Reproduce the Poetropia blog page below word for word, from its title to the closing book citation.

▸ **Article**:

________________________

Poetropia

Welcome to Poetropia, an arena for discussion about children's poetry, specially designed for my graduate Special Topics (LS 5903 Section 22) at Texas Woman's University. Please feel free to visit as often as you like and to give me your reactions to my reactions of the poems and poetry collections I'll share here throughout the Spring 2007 semester. Thank you for your visit. You can leave the door ajar for the next visitor as you leave. Happy reading!

Thursday, March 01, 2007

Poetry Book Three: A YA Novel in Verse

Poetry Book Three: A YA Novel in Verse

Hesse, Karen. (1997). Out of the Dust. New York: Scholastic. ISBN 0590371258.

________________________

▸ **Supplied material**:
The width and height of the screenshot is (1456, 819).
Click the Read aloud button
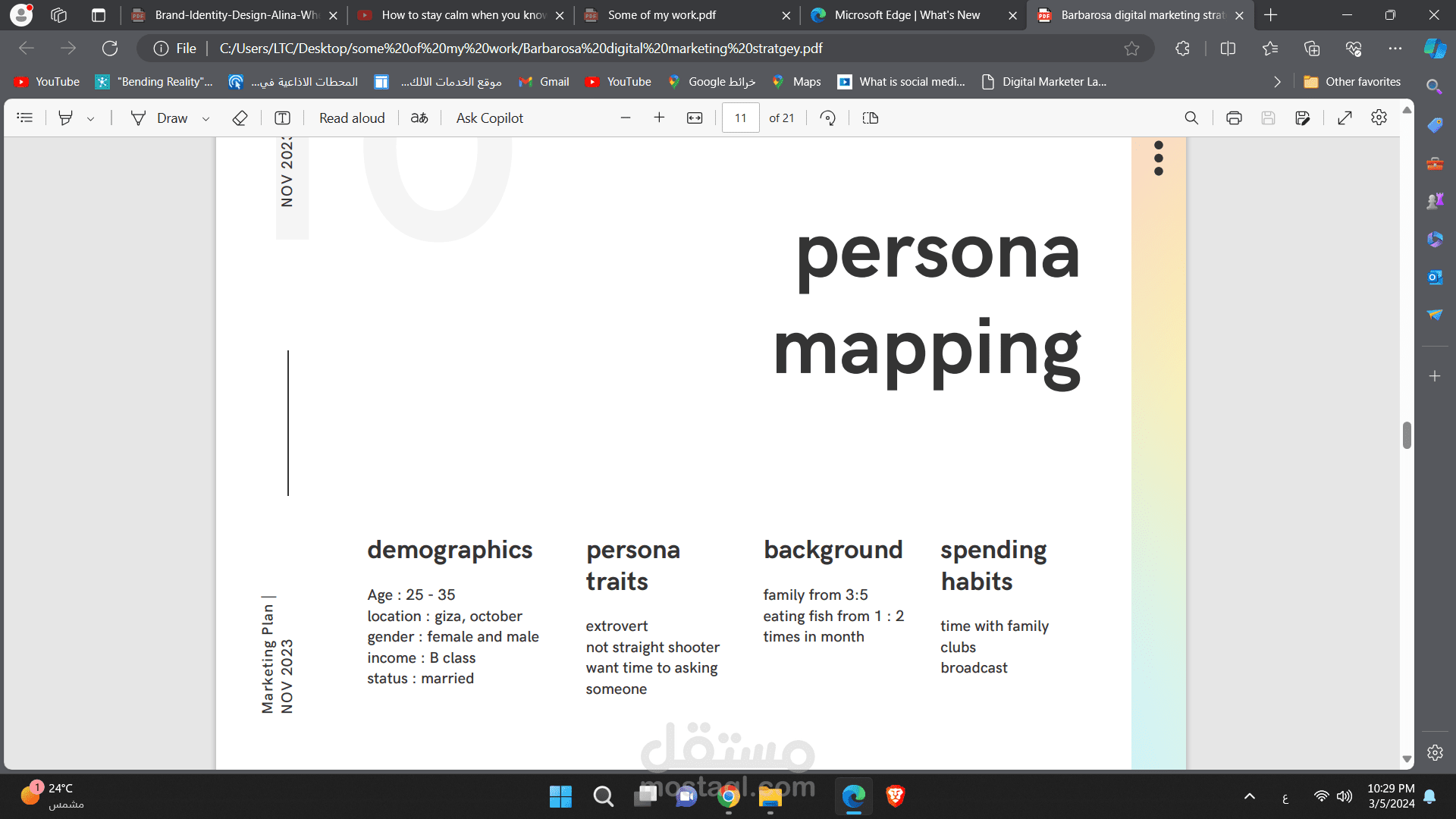[352, 118]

________________________

▸ **Answer to this task**:
Poetropia

Welcome to Poetropia, an arena for discussion about children's poetry, specially designed for my graduate Special Topics (LS 5903 Section 22) at Texas Woman's University. Please feel free to visit as often as you like and to give me your reactions to my reactions of the poems and poetry collections I'll share here throughout the Spring 2007 semester. Thank you for your visit. You can leave the door ajar for the next visitor as you leave. Happy reading!

Thursday, March 01, 2007

Poetry Book Three: A YA Novel in Verse

Poetry Book Three: A YA Novel in Verse

Hesse, Karen. (1997). Out of the Dust. New York: Scholastic. ISBN 0590371258.